Policjanci chcieli zatrzymać 22-latka, którego poszukiwali po tym jak kilka tygodni wcześniej nie zatrzymał się do kontroli i chciał przejechać funkcjonariuszy. Chłopak został rozpoznany przez policjanta na służbie, gdy wraz z bratem był na stacji paliw. Funkcjonariusz wezwał swoich kolegów, a gdy ci przyjechali na miejsce, rzucili się na nich dwaj podejrzani bracia!
Gryźli policjantów, bo chcieli zarazić groźnym wirusem!
Rozjuszeni chuligani zaczęli bić policjantów, ale nie tylko:
„Bili, kopali, a nawet gryźli funkcjonariuszy. Gdy udało się ich obezwładnić, jeden z nich oświadczył, że są nosicielami żółtaczki typu C i mogli zarazić policjantów" - powiedział w tvn24 rzecznik dolnośląskiej policji st. asp. Paweł Petrykowski. Mężczyźni zostali w końcu obezwładnieni, znaleziono przy nich narkotyki.
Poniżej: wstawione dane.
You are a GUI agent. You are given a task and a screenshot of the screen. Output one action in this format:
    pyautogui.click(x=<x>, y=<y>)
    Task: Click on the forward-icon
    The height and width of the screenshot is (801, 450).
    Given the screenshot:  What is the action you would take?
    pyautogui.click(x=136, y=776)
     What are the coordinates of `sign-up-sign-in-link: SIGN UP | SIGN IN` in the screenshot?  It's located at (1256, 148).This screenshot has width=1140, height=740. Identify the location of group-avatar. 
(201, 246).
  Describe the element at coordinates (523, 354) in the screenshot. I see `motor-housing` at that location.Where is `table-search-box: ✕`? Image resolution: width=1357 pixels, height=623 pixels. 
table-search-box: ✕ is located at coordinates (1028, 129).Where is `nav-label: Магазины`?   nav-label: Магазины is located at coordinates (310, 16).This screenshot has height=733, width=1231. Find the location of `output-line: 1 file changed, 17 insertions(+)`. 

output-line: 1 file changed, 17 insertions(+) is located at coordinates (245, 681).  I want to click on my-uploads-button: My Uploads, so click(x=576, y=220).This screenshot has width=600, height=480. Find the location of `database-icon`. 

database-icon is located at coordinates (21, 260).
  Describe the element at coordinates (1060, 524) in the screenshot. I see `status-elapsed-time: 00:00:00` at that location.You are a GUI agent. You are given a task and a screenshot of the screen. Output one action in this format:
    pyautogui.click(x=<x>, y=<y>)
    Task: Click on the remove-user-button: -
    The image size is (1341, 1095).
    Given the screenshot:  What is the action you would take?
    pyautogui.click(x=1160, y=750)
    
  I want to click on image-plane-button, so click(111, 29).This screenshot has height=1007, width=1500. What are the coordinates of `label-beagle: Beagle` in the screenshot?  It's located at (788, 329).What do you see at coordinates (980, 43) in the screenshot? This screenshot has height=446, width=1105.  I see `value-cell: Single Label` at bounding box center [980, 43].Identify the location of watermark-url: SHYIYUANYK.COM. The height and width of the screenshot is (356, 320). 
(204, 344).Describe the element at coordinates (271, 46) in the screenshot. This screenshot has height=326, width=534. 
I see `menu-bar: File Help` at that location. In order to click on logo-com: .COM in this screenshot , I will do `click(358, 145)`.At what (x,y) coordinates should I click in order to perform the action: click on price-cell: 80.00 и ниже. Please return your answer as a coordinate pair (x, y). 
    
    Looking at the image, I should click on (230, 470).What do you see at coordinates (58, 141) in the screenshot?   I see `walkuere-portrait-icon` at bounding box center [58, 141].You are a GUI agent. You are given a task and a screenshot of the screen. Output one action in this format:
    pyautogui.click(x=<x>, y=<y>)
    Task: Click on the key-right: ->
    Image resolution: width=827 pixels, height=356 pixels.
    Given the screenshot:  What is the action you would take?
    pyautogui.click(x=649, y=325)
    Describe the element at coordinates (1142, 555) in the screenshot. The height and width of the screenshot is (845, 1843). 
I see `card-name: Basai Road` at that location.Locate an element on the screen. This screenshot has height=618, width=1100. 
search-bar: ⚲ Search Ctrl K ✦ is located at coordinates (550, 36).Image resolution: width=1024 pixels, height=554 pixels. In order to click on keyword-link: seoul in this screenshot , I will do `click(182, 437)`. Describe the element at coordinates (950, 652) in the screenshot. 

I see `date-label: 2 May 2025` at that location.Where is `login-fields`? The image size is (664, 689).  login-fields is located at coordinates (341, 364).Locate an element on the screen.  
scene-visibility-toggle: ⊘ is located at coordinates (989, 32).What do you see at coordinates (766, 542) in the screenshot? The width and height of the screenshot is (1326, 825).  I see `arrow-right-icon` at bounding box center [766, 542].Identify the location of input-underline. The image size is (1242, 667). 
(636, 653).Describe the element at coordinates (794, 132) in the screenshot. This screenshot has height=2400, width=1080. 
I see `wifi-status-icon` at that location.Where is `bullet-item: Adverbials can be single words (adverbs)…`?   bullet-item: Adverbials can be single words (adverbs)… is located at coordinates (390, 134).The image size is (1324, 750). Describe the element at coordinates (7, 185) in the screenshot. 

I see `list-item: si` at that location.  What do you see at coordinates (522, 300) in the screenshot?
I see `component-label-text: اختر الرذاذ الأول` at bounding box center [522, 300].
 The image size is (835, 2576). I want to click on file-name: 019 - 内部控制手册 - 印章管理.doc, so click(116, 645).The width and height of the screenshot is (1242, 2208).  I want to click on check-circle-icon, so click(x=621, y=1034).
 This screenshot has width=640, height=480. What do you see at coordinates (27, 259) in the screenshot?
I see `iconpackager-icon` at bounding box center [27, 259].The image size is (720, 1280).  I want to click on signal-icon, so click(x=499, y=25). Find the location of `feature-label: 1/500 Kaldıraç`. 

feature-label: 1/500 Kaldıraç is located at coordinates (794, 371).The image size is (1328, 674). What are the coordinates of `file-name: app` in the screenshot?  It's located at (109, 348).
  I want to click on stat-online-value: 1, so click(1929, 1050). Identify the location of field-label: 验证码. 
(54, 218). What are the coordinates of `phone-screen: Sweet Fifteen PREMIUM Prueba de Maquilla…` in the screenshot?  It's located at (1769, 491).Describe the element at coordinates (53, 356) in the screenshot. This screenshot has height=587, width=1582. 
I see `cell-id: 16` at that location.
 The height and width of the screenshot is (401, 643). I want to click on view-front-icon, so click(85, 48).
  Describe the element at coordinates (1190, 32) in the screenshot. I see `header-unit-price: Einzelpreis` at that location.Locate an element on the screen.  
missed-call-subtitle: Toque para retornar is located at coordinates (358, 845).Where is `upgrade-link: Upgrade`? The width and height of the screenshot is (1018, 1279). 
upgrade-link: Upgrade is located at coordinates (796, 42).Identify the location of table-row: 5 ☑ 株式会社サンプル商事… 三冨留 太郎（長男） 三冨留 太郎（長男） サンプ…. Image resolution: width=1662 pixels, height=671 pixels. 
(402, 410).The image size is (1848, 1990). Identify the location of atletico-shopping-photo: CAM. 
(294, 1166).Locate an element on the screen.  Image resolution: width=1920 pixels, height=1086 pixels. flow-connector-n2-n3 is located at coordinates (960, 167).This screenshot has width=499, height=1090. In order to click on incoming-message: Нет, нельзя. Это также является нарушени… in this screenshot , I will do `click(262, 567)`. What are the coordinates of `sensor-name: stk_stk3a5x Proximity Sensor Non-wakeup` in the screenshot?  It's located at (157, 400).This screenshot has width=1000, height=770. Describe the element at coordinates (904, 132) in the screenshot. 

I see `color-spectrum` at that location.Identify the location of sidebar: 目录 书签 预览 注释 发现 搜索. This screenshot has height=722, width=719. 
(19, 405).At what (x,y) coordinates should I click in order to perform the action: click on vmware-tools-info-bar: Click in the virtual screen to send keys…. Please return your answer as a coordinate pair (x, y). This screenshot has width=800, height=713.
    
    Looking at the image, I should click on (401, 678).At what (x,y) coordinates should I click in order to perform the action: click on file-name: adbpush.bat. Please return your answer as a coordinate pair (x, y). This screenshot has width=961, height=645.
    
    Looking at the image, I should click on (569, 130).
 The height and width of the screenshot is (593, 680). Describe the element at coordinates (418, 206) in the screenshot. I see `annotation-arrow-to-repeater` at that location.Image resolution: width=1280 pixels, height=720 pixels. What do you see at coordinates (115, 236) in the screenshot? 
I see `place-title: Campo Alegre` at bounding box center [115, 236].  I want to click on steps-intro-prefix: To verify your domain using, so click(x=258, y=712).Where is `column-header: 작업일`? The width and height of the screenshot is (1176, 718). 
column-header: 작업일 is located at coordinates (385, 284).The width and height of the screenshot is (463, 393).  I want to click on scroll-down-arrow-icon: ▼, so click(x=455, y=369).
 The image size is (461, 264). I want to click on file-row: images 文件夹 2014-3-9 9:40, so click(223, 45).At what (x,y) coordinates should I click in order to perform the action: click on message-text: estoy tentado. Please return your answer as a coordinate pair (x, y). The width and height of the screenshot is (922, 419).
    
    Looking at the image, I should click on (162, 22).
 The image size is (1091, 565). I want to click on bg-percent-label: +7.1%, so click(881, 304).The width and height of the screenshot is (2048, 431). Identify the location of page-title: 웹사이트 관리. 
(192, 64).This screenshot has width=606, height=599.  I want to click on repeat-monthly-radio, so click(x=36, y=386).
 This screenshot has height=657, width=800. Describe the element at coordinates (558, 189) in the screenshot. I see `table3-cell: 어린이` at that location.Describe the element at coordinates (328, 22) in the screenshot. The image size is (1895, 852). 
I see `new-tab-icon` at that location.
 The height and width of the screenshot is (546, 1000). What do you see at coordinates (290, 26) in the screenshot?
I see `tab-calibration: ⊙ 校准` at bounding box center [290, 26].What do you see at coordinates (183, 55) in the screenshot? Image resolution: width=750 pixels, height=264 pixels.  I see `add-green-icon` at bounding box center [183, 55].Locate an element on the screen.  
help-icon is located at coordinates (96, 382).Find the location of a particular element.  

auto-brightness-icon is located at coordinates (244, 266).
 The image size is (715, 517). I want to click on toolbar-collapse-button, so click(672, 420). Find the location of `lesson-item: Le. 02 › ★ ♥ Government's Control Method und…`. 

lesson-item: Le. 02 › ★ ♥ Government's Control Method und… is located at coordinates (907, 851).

Zobacz: Siostra Bernardetta zatrzymana! Zakonnica jest już w WIĘZIENIU
Teraz usłyszą zarzuty za czynną napaść na policjantów i posiadanie narkotyków. Dodatkowo jeden z nich jest podejrzany o groźby karalne i wykroczenia drogowe, a drugi o kierowanie samochodem bez prawa jazdy. Obaj krewcy bracia zostali odesłani do aresztu, grozi im 10 lat więzienia.
Pogryzieni policjanci trafili zaś na badania. Na szczęście okazało się, że nie zostali zakażeni.